Go programmers (and `range`) assume that string is always valid UTF-8 but there is no guarantee by the language that a string is valid UTF-8. The string itself is still a []byte. `range` sees the `string` type and has special handling for strings that it does not have when it ranges over []byte. Recall that aliased types are not viewed as the same type at any time.

A couple quotes from the Go Blog by Rob Pike:

> It’s important to state right up front that a string holds arbitrary bytes. It is not required to hold Unicode text, UTF-8 text, or any other predefined format. As far as the content of a string is concerned, it is exactly equivalent to a slice of bytes.
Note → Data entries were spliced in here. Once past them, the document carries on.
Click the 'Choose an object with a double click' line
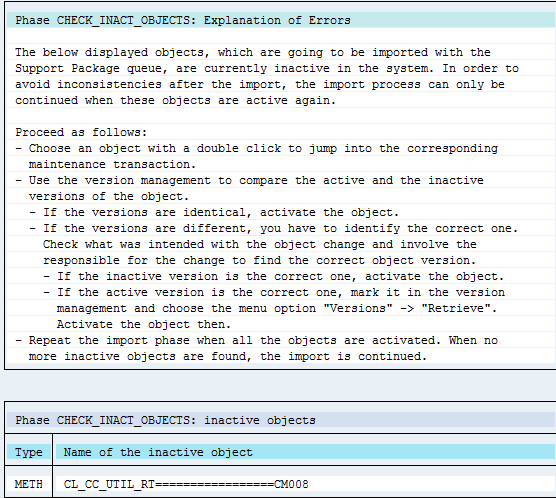The height and width of the screenshot is (498, 556). [x=256, y=148]
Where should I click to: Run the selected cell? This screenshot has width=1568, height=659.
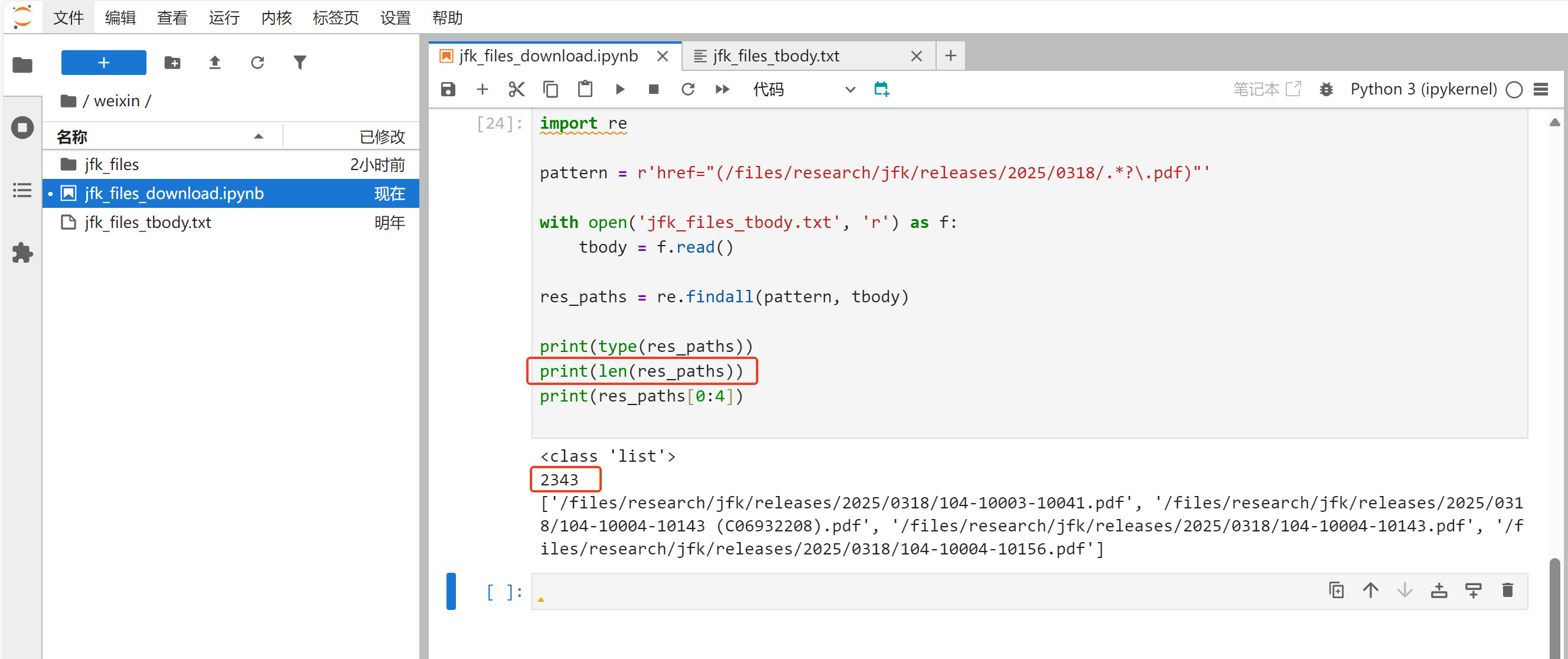click(x=620, y=89)
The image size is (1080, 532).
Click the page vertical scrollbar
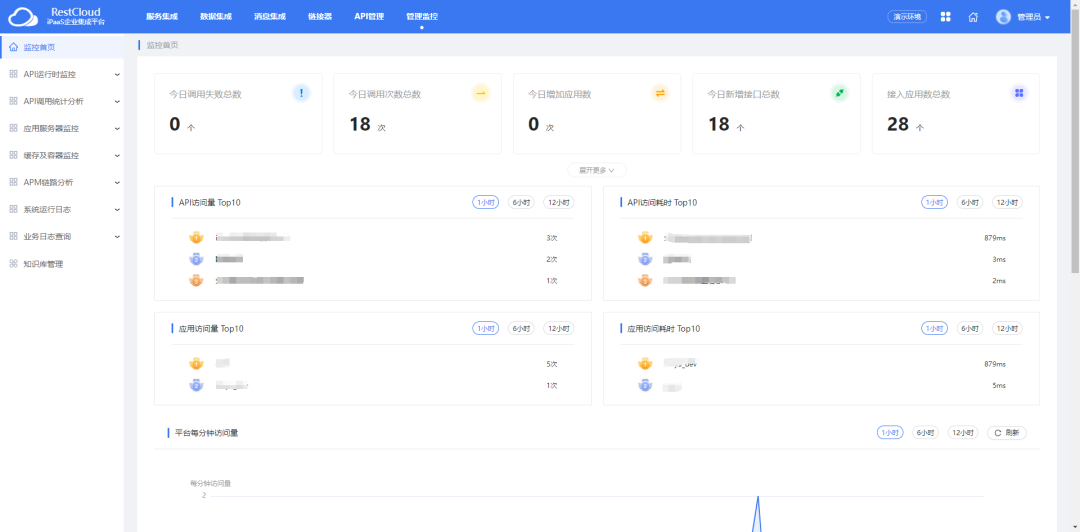tap(1075, 150)
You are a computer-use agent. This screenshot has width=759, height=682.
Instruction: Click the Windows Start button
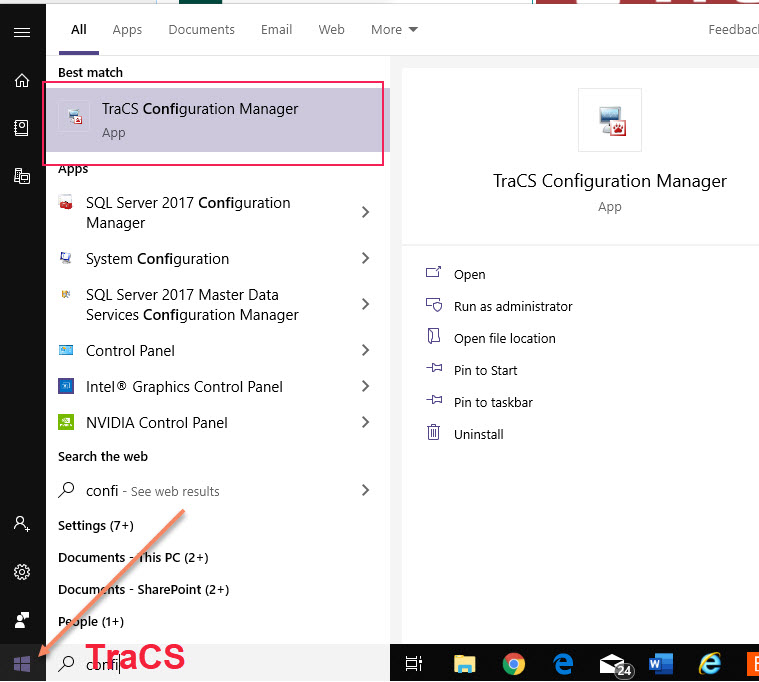pos(22,663)
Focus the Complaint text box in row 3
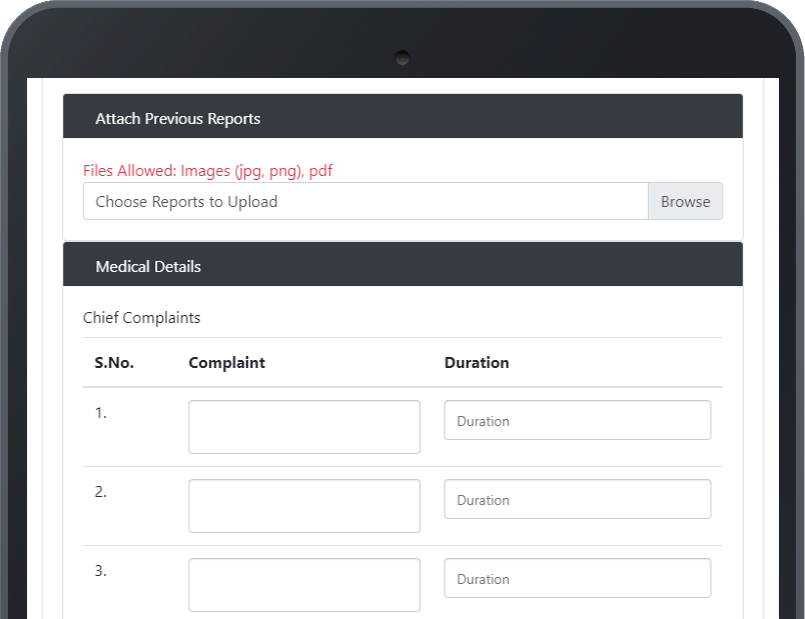The width and height of the screenshot is (805, 619). coord(304,585)
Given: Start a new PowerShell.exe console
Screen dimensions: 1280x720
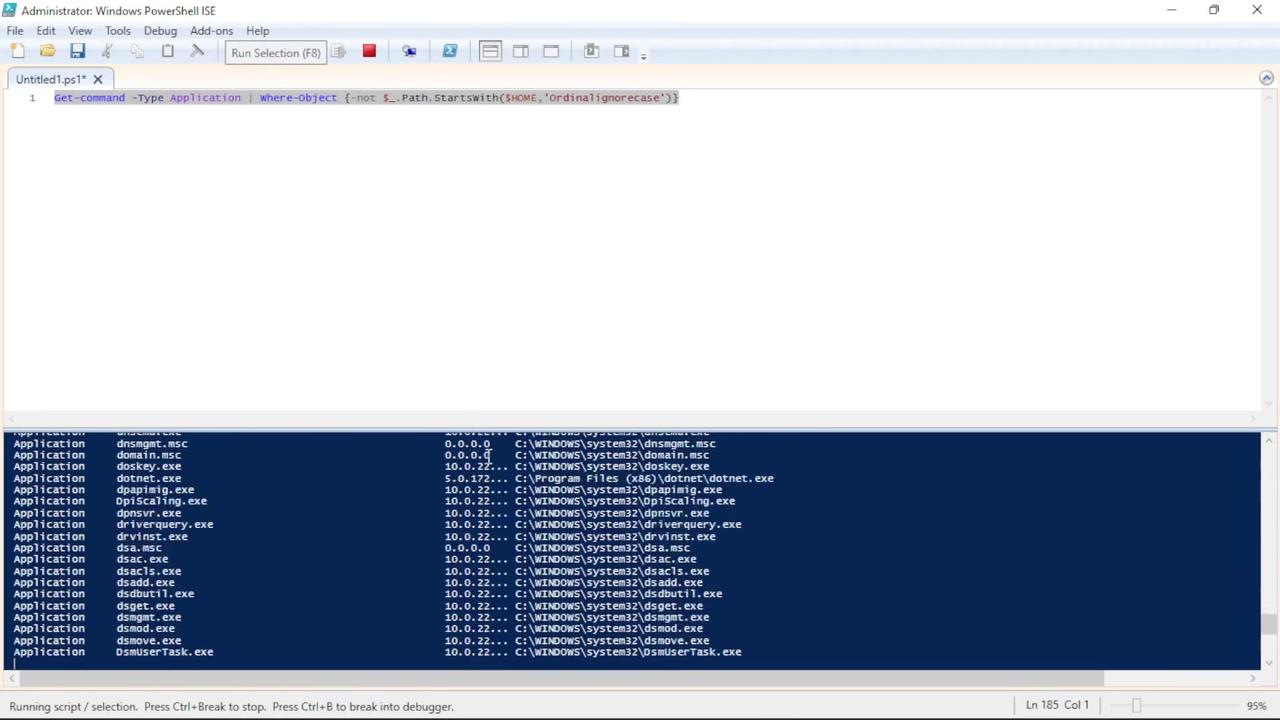Looking at the screenshot, I should [449, 51].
> Besides the axiomatic detail that Go source code is UTF-8, there’s really only one way that Go treats UTF-8 specially, and that is when using a for range loop on a string.

Both from https://go.dev/blog/strings

If you want UTF-8 in a guaranteed way, use the functions available in unicode/utf8 for that. Using `string` is not sufficient unless you make sure you only put UTF-8 into those strings.

If you put valid UTF-8 into a string, you can be sure that the string holds valid UTF-8, but if someone else puts data into a string, and you assume that it is valid UTF-8, you may have a problem because of that assumption.